Exercise instructions >> Only a slice of the listing below is wanted. Retype the lines from the one containing "See stories by Juana Summers (145, 1495)" through the one containing "1200.nu – Building a bright spot for Hip-Hop (152, 2267)", exactly, both ends included.
+++ Source material +++
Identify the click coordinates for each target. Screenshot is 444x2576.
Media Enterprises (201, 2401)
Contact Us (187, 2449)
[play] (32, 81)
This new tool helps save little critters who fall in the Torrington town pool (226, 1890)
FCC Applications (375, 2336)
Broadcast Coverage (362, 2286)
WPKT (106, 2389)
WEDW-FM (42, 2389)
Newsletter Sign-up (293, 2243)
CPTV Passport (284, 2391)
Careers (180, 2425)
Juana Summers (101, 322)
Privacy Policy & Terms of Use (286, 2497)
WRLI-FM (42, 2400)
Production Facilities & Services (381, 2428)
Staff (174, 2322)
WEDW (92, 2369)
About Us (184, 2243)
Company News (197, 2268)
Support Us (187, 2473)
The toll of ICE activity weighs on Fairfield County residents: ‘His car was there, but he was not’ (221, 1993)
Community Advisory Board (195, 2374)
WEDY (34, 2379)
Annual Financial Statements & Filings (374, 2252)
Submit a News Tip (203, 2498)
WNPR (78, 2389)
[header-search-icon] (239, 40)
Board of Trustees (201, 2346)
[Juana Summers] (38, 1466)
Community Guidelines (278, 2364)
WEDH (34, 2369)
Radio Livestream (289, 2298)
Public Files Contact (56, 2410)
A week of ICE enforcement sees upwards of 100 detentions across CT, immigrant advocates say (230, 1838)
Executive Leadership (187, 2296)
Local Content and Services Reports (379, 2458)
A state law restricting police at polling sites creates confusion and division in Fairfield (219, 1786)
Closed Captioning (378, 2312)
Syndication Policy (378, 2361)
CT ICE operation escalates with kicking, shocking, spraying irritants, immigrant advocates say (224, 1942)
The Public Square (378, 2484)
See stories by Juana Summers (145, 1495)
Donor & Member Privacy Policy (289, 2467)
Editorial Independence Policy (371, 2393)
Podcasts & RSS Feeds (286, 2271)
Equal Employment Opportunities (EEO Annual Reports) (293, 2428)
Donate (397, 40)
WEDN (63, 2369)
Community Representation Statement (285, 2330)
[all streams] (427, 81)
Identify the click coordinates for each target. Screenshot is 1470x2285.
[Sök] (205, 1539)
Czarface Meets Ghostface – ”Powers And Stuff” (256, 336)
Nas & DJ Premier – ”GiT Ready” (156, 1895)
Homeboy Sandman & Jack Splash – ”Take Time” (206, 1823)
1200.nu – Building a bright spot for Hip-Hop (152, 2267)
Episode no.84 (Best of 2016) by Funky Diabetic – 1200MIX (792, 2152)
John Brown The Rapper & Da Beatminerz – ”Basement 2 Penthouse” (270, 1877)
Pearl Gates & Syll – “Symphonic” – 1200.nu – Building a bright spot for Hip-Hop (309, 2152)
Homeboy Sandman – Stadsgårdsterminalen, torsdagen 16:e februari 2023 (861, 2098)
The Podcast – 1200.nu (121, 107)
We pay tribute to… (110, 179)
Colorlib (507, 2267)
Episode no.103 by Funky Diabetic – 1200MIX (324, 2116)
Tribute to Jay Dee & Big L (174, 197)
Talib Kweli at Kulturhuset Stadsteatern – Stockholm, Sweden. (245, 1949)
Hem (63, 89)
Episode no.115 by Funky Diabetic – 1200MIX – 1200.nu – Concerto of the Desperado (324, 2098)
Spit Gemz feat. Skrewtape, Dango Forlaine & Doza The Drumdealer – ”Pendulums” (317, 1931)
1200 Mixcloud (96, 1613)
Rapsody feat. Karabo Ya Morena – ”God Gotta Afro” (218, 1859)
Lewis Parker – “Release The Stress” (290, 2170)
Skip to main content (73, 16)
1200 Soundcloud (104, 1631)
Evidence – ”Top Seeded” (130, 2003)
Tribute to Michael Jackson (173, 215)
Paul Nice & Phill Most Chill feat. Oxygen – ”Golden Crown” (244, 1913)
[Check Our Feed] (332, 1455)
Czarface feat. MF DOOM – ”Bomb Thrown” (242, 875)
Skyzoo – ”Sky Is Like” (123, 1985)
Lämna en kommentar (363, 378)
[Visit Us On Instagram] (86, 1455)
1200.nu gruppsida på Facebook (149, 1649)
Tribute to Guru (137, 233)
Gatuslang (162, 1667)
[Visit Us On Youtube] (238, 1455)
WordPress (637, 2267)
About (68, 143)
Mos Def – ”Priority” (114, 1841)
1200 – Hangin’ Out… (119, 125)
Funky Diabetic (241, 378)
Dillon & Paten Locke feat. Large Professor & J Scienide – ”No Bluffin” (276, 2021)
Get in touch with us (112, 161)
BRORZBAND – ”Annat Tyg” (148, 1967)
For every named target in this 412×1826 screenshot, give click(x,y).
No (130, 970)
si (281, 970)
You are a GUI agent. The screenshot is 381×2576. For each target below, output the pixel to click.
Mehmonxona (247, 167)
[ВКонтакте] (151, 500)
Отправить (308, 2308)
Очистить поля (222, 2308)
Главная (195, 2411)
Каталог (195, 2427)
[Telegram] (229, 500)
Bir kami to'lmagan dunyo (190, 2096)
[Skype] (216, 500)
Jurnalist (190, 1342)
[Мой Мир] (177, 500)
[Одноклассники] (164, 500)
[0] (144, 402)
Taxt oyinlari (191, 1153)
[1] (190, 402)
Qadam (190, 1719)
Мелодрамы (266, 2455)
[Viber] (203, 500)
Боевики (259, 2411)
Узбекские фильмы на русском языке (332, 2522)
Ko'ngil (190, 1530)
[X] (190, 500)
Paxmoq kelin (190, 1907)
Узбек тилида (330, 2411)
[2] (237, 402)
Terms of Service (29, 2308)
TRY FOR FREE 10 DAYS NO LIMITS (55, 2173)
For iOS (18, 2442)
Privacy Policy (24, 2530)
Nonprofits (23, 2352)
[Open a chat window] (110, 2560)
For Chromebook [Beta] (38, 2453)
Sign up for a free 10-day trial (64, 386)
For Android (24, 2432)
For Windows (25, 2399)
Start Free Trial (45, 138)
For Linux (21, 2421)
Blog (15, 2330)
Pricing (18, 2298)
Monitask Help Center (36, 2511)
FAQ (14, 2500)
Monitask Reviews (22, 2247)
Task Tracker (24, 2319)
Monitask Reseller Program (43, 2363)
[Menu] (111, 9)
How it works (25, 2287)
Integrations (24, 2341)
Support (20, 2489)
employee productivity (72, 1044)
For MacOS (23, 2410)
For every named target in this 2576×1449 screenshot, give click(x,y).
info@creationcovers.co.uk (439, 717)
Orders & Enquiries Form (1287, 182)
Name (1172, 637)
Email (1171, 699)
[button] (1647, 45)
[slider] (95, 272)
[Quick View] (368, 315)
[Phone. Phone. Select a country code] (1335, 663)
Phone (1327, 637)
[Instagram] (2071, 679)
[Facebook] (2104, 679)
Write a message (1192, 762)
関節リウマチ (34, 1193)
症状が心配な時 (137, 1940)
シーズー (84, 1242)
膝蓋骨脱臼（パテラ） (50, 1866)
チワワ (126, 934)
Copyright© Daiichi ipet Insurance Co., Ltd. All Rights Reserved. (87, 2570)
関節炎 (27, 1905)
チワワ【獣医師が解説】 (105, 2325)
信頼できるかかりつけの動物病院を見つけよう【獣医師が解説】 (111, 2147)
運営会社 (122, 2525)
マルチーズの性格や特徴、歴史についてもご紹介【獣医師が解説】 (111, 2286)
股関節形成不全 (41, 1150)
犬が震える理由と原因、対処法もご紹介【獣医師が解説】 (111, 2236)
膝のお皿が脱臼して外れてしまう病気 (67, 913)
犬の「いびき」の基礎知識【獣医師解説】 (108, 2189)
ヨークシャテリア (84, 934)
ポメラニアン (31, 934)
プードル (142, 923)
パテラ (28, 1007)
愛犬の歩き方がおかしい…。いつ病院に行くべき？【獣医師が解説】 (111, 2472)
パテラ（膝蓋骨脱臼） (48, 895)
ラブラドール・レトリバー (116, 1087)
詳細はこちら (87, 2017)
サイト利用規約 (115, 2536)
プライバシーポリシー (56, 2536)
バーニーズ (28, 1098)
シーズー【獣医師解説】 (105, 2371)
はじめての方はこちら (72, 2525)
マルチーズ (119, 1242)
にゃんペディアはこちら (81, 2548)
+++
Task output >>
See stories by Juana Summers (145, 1495)
Donor & Member Privacy Policy (289, 2467)
Editorial Independence Policy (371, 2393)
Podcasts & RSS Feeds (286, 2271)
Equal Employment Opportunities (EEO Annual Reports) (293, 2428)
Donate (397, 40)
WEDN (63, 2369)
Community Representation Statement (285, 2330)
[all streams] (427, 81)
Identify the click coordinates for each target. Screenshot is 1470x2285.
[Sök] (205, 1539)
Czarface Meets Ghostface – ”Powers And Stuff” (256, 336)
Nas & DJ Premier – ”GiT Ready” (156, 1895)
Homeboy Sandman & Jack Splash – ”Take Time” (206, 1823)
1200.nu – Building a bright spot for Hip-Hop (152, 2267)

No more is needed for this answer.